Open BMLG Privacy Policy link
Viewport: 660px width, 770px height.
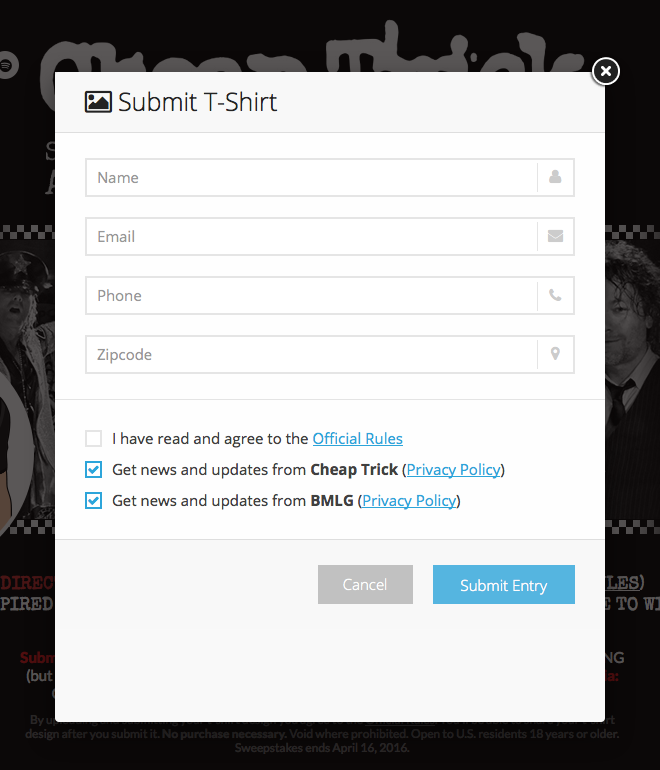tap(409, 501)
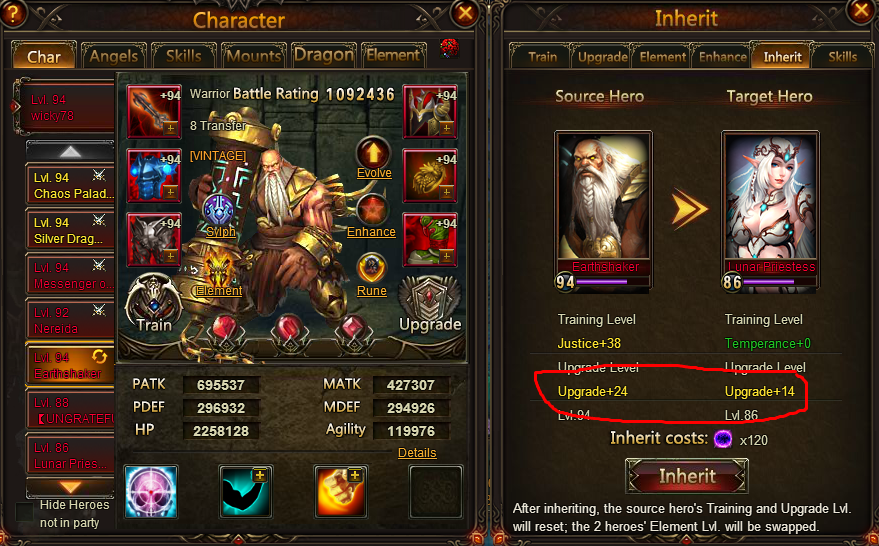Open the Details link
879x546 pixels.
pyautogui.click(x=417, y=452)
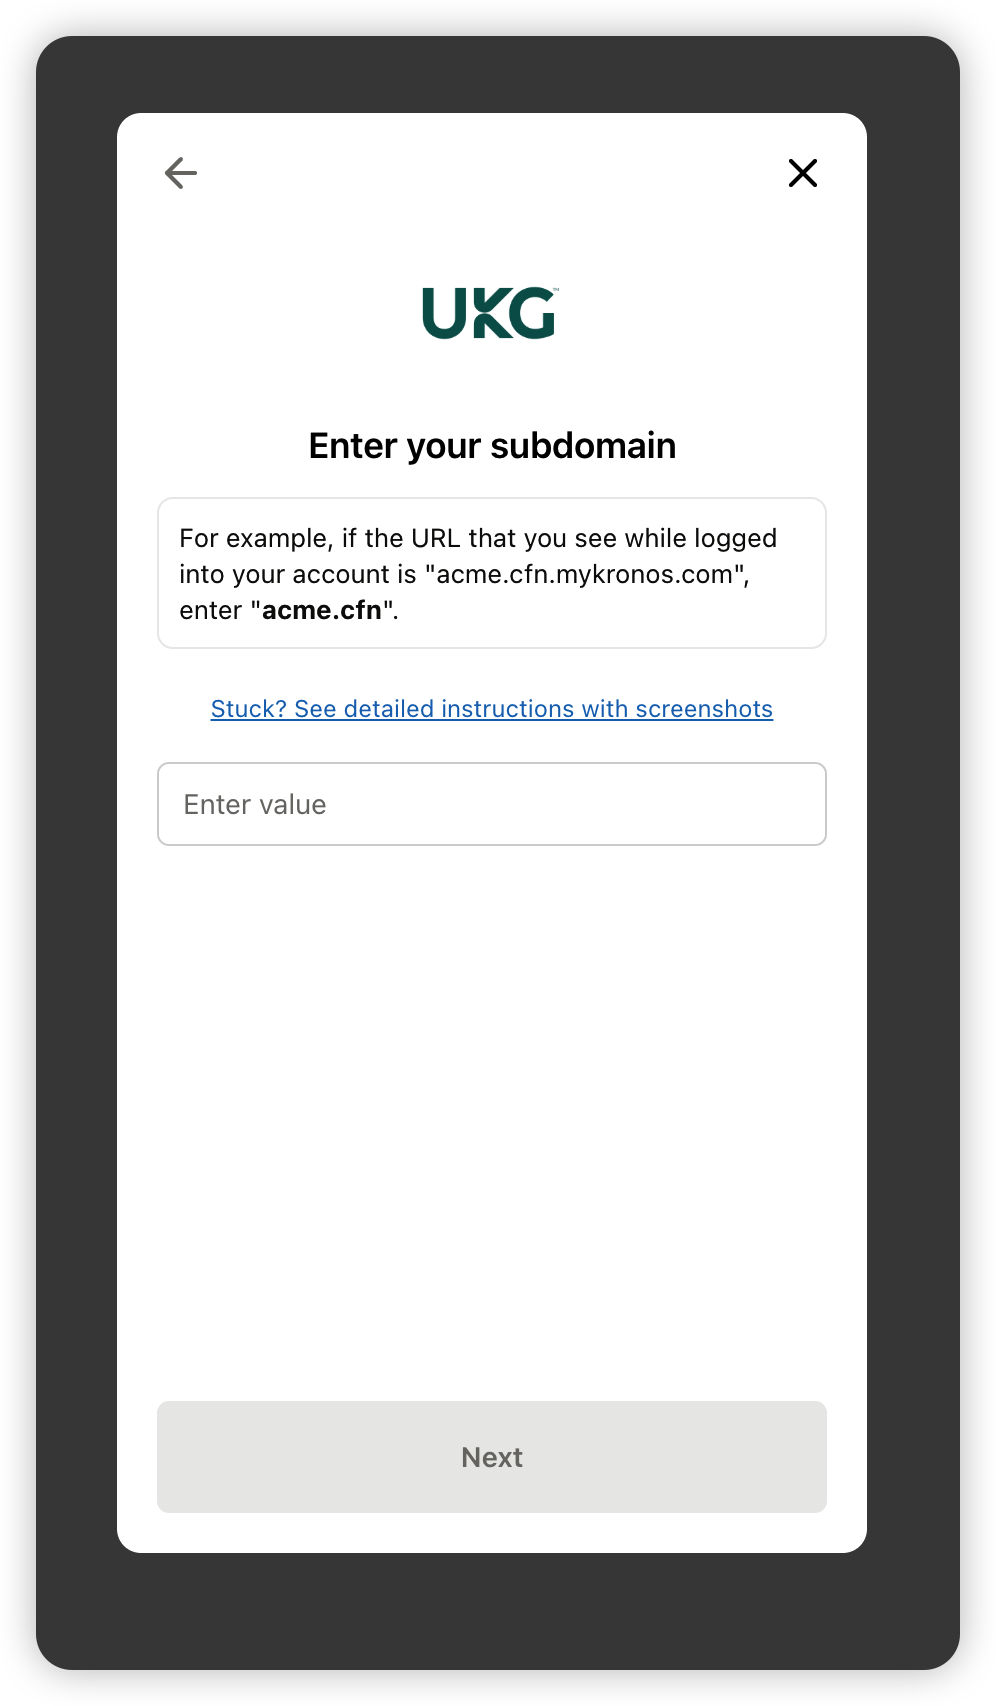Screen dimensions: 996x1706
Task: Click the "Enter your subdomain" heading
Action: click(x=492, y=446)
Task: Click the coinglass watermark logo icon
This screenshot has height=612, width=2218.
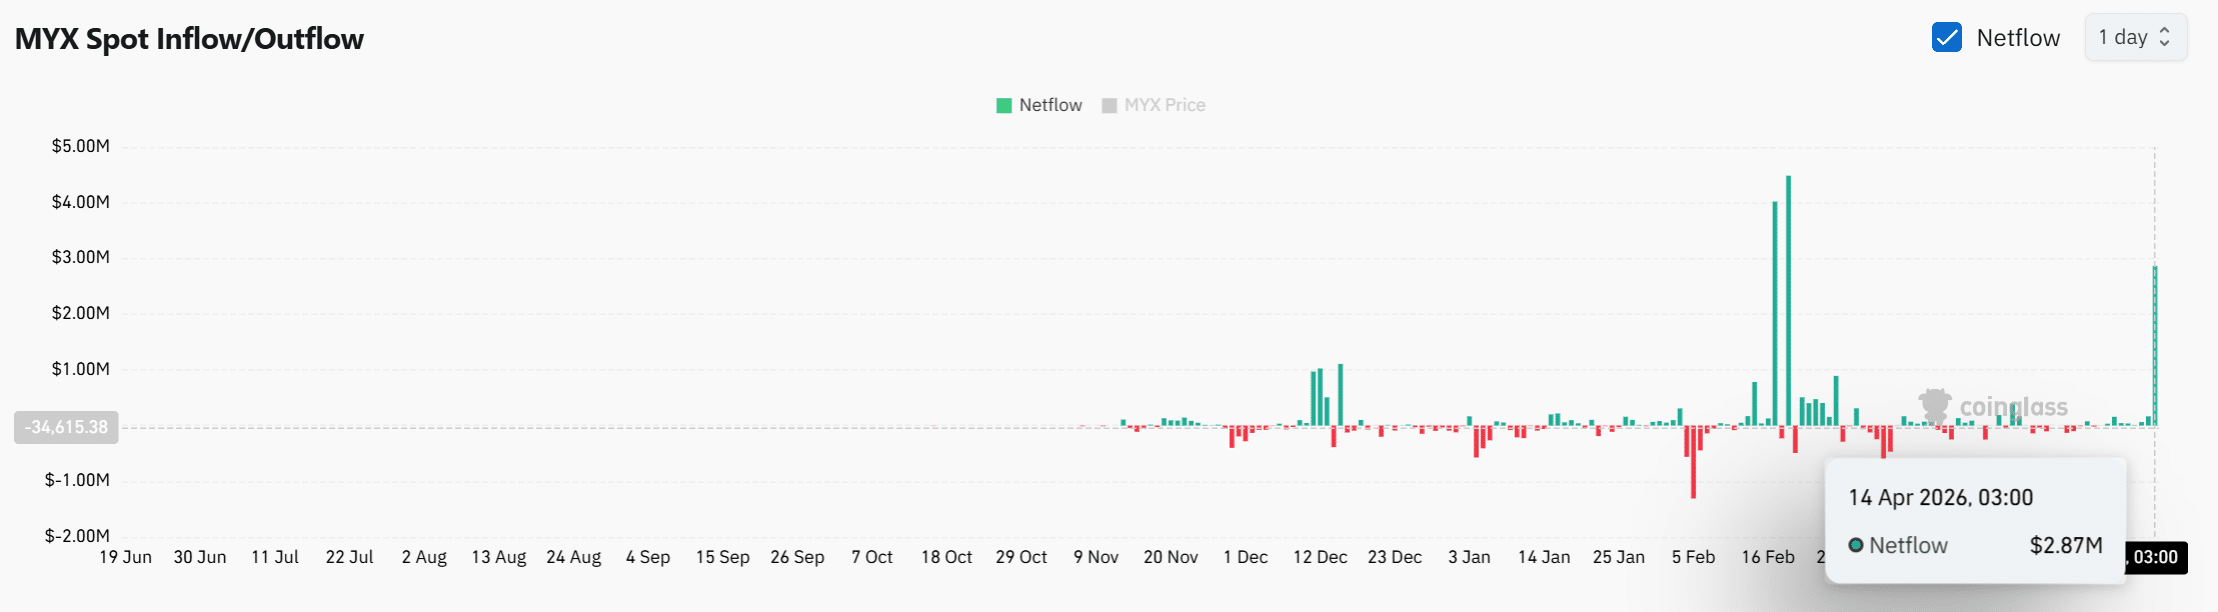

------------------------------------------------------------------------

Your objective =>
Repeat the data above word for word, without pictures.

Output of the exercise =>
Open BMLG Privacy Policy link
Viewport: 660px width, 770px height.
tap(409, 501)
Open the Details link
879x546 pixels.
pyautogui.click(x=417, y=452)
Screen dimensions: 996x1706
Task: Click the "Enter your subdomain" heading
Action: click(x=492, y=446)
Task: Click the coinglass watermark logo icon
This screenshot has height=612, width=2218.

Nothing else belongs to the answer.